» **ASSIGNMENT**: The complete listing should be restated exactly.

» **DATA FOR PROCESSING**:
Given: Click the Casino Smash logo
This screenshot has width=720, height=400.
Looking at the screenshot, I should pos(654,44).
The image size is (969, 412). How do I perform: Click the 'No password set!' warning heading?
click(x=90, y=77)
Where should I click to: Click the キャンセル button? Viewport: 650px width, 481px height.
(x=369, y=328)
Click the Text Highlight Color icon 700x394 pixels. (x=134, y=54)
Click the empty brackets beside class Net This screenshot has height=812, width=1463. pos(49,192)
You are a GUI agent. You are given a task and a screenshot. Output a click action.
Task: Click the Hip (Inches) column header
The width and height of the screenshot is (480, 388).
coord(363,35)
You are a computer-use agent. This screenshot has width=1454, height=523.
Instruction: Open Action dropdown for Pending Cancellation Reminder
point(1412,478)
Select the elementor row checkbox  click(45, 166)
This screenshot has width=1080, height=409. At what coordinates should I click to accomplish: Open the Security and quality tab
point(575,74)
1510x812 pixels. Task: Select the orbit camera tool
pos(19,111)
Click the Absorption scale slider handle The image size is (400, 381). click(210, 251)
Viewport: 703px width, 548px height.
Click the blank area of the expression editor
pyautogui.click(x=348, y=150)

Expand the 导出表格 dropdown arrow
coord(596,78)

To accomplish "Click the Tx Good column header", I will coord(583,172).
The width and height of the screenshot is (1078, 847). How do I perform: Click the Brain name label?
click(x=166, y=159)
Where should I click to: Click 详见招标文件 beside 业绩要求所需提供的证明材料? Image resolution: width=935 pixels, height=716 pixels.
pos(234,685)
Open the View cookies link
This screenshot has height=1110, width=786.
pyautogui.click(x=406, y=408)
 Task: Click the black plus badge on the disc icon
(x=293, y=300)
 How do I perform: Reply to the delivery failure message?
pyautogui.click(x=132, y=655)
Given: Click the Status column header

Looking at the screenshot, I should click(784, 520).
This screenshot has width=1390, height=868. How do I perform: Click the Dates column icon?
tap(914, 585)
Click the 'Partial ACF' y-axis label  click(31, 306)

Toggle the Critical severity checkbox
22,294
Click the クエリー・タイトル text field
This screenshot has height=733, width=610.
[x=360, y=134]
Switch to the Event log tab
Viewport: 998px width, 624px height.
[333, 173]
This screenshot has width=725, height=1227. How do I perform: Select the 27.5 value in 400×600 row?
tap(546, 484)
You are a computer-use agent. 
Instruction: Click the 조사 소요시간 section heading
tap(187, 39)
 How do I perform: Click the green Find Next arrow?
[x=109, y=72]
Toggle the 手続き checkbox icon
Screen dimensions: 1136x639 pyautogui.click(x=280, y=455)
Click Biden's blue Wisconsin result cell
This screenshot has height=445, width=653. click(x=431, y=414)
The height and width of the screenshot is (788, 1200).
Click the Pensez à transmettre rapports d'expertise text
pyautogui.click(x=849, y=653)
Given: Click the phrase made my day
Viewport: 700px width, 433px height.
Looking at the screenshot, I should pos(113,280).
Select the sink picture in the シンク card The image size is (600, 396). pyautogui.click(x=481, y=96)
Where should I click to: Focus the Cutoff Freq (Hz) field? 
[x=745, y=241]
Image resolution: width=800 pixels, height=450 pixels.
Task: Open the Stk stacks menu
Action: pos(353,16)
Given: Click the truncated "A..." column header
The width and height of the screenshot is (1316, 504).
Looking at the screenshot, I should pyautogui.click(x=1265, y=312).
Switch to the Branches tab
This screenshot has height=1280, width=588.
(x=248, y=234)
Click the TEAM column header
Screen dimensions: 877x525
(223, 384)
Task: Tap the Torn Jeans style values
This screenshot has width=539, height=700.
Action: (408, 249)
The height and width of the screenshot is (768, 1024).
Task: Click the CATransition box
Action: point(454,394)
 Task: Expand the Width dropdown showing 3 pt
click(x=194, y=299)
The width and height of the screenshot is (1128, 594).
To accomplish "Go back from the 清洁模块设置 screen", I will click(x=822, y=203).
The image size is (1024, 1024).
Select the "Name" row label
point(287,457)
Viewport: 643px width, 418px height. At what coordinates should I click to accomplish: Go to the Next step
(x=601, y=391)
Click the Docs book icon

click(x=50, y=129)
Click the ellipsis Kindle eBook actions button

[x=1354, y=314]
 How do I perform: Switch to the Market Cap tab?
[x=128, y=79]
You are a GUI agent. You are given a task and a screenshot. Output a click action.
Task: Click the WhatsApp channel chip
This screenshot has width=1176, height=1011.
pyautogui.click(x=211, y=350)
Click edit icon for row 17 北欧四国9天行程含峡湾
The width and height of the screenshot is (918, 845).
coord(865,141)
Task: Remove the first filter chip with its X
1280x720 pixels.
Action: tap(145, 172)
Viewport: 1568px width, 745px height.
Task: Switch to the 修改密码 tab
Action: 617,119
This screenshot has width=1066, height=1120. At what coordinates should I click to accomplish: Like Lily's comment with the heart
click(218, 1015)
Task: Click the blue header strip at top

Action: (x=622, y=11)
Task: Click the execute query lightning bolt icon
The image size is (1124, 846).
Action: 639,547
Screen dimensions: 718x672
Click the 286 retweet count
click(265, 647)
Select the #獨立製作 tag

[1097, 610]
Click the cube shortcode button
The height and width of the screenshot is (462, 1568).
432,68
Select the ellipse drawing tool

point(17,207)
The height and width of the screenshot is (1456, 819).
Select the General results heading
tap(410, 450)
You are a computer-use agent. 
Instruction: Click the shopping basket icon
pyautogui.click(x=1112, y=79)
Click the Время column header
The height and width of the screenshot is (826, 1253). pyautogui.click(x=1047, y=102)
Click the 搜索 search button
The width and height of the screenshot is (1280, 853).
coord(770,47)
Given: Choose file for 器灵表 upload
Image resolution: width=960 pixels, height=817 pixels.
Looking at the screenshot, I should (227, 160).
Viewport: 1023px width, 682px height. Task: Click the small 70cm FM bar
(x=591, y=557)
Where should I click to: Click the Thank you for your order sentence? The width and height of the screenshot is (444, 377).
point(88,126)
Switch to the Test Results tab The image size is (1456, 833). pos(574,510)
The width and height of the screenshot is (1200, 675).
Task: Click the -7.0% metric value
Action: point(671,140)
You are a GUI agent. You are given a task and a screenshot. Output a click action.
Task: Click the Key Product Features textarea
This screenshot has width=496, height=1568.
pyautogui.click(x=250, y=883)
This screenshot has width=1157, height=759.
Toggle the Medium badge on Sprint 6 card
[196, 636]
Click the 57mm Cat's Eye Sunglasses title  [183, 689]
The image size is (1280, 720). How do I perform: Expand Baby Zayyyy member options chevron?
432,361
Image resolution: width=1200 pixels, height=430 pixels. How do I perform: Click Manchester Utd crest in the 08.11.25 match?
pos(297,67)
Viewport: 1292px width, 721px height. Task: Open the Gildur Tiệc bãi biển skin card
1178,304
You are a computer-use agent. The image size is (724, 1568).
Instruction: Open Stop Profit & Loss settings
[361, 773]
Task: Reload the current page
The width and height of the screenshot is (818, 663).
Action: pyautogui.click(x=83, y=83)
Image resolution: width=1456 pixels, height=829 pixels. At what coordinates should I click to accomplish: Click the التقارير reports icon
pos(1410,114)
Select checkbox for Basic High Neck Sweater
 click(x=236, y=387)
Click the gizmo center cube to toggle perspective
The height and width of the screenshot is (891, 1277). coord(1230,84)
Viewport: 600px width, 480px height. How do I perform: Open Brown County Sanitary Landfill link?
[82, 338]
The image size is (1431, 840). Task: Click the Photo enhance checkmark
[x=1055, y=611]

» **SOLVED EXERCISE**:
Given: Click the Casino Smash logo
This screenshot has width=720, height=400.
Looking at the screenshot, I should pos(654,44).
The image size is (969, 412). How do I perform: Click the 'No password set!' warning heading?
click(x=90, y=77)
Where should I click to: Click the キャンセル button? Viewport: 650px width, 481px height.
(x=369, y=328)
Click the Text Highlight Color icon 700x394 pixels. (x=134, y=54)
Click the empty brackets beside class Net This screenshot has height=812, width=1463. pos(49,192)
You are a GUI agent. You are given a task and a screenshot. Output a click action.
Task: Click the Hip (Inches) column header
The width and height of the screenshot is (480, 388).
coord(363,35)
You are a computer-use agent. This screenshot has width=1454, height=523.
Instruction: Open Action dropdown for Pending Cancellation Reminder
point(1412,478)
Select the elementor row checkbox  click(45, 166)
This screenshot has width=1080, height=409. At what coordinates should I click to accomplish: Open the Security and quality tab
point(575,74)
1510x812 pixels. Task: Select the orbit camera tool
pos(19,111)
Click the Absorption scale slider handle The image size is (400, 381). click(210, 251)
Viewport: 703px width, 548px height.
Click the blank area of the expression editor
pyautogui.click(x=348, y=150)

Expand the 导出表格 dropdown arrow
coord(596,78)

To accomplish "Click the Tx Good column header", I will coord(583,172).
The width and height of the screenshot is (1078, 847). How do I perform: Click the Brain name label?
click(x=166, y=159)
Where should I click to: Click 详见招标文件 beside 业绩要求所需提供的证明材料? Image resolution: width=935 pixels, height=716 pixels.
pos(234,685)
Open the View cookies link
This screenshot has height=1110, width=786.
pyautogui.click(x=406, y=408)
 Task: Click the black plus badge on the disc icon
(x=293, y=300)
 How do I perform: Reply to the delivery failure message?
pyautogui.click(x=132, y=655)
Given: Click the Status column header

Looking at the screenshot, I should click(784, 520).
This screenshot has width=1390, height=868. How do I perform: Click the Dates column icon?
tap(914, 585)
Click the 'Partial ACF' y-axis label  click(31, 306)

Toggle the Critical severity checkbox
22,294
Click the クエリー・タイトル text field
This screenshot has height=733, width=610.
[x=360, y=134]
Switch to the Event log tab
Viewport: 998px width, 624px height.
[333, 173]
This screenshot has width=725, height=1227. How do I perform: Select the 27.5 value in 400×600 row?
tap(546, 484)
You are a computer-use agent. 
Instruction: Click the 조사 소요시간 section heading
tap(187, 39)
 How do I perform: Click the green Find Next arrow?
[x=109, y=72]
Toggle the 手続き checkbox icon
Screen dimensions: 1136x639 pyautogui.click(x=280, y=455)
Click Biden's blue Wisconsin result cell
This screenshot has height=445, width=653. click(x=431, y=414)
The height and width of the screenshot is (788, 1200).
Click the Pensez à transmettre rapports d'expertise text
pyautogui.click(x=849, y=653)
Given: Click the phrase made my day
Viewport: 700px width, 433px height.
Looking at the screenshot, I should pos(113,280).
Select the sink picture in the シンク card The image size is (600, 396). pyautogui.click(x=481, y=96)
Where should I click to: Focus the Cutoff Freq (Hz) field? 
[x=745, y=241]
Image resolution: width=800 pixels, height=450 pixels.
Task: Open the Stk stacks menu
Action: pos(353,16)
Given: Click the truncated "A..." column header
The width and height of the screenshot is (1316, 504).
Looking at the screenshot, I should pyautogui.click(x=1265, y=312).
Switch to the Branches tab
This screenshot has height=1280, width=588.
(x=248, y=234)
Click the TEAM column header
Screen dimensions: 877x525
(223, 384)
Task: Tap the Torn Jeans style values
This screenshot has width=539, height=700.
Action: (408, 249)
The height and width of the screenshot is (768, 1024).
Task: Click the CATransition box
Action: point(454,394)
 Task: Expand the Width dropdown showing 3 pt
click(x=194, y=299)
The width and height of the screenshot is (1128, 594).
To accomplish "Go back from the 清洁模块设置 screen", I will click(x=822, y=203).
The image size is (1024, 1024).
Select the "Name" row label
point(287,457)
Viewport: 643px width, 418px height. At what coordinates should I click to accomplish: Go to the Next step
(x=601, y=391)
Click the Docs book icon

click(x=50, y=129)
Click the ellipsis Kindle eBook actions button

[x=1354, y=314]
 How do I perform: Switch to the Market Cap tab?
[x=128, y=79]
You are a GUI agent. You are given a task and a screenshot. Output a click action.
Task: Click the WhatsApp channel chip
This screenshot has width=1176, height=1011.
pyautogui.click(x=211, y=350)
Click edit icon for row 17 北欧四国9天行程含峡湾
The width and height of the screenshot is (918, 845).
coord(865,141)
Task: Remove the first filter chip with its X
1280x720 pixels.
Action: tap(145, 172)
Viewport: 1568px width, 745px height.
Task: Switch to the 修改密码 tab
Action: 617,119
This screenshot has width=1066, height=1120. At what coordinates should I click to accomplish: Like Lily's comment with the heart
click(218, 1015)
Task: Click the blue header strip at top

Action: (x=622, y=11)
Task: Click the execute query lightning bolt icon
The image size is (1124, 846).
Action: 639,547
Screen dimensions: 718x672
Click the 286 retweet count
click(265, 647)
Select the #獨立製作 tag

[1097, 610]
Click the cube shortcode button
The height and width of the screenshot is (462, 1568).
432,68
Select the ellipse drawing tool

point(17,207)
The height and width of the screenshot is (1456, 819).
Select the General results heading
tap(410, 450)
You are a computer-use agent. 
Instruction: Click the shopping basket icon
pyautogui.click(x=1112, y=79)
Click the Время column header
The height and width of the screenshot is (826, 1253). pyautogui.click(x=1047, y=102)
Click the 搜索 search button
The width and height of the screenshot is (1280, 853).
coord(770,47)
Given: Choose file for 器灵表 upload
Image resolution: width=960 pixels, height=817 pixels.
Looking at the screenshot, I should (227, 160).
Viewport: 1023px width, 682px height. Task: Click the small 70cm FM bar
(x=591, y=557)
Where should I click to: Click the Thank you for your order sentence? The width and height of the screenshot is (444, 377).
point(88,126)
Switch to the Test Results tab The image size is (1456, 833). pos(574,510)
The width and height of the screenshot is (1200, 675).
Task: Click the -7.0% metric value
Action: point(671,140)
You are a GUI agent. You are given a task and a screenshot. Output a click action.
Task: Click the Key Product Features textarea
This screenshot has width=496, height=1568.
pyautogui.click(x=250, y=883)
This screenshot has width=1157, height=759.
Toggle the Medium badge on Sprint 6 card
[196, 636]
Click the 57mm Cat's Eye Sunglasses title  [183, 689]
The image size is (1280, 720). How do I perform: Expand Baby Zayyyy member options chevron?
432,361
Image resolution: width=1200 pixels, height=430 pixels. How do I perform: Click Manchester Utd crest in the 08.11.25 match?
pos(297,67)
Viewport: 1292px width, 721px height. Task: Open the Gildur Tiệc bãi biển skin card
1178,304
You are a computer-use agent. The image size is (724, 1568).
Instruction: Open Stop Profit & Loss settings
[361, 773]
Task: Reload the current page
The width and height of the screenshot is (818, 663).
Action: pyautogui.click(x=83, y=83)
Image resolution: width=1456 pixels, height=829 pixels. At what coordinates should I click to accomplish: Click the التقارير reports icon
pos(1410,114)
Select checkbox for Basic High Neck Sweater
 click(x=236, y=387)
Click the gizmo center cube to toggle perspective
The height and width of the screenshot is (891, 1277). coord(1230,84)
Viewport: 600px width, 480px height. How do I perform: Open Brown County Sanitary Landfill link?
[82, 338]
The image size is (1431, 840). Task: Click the Photo enhance checkmark
[x=1055, y=611]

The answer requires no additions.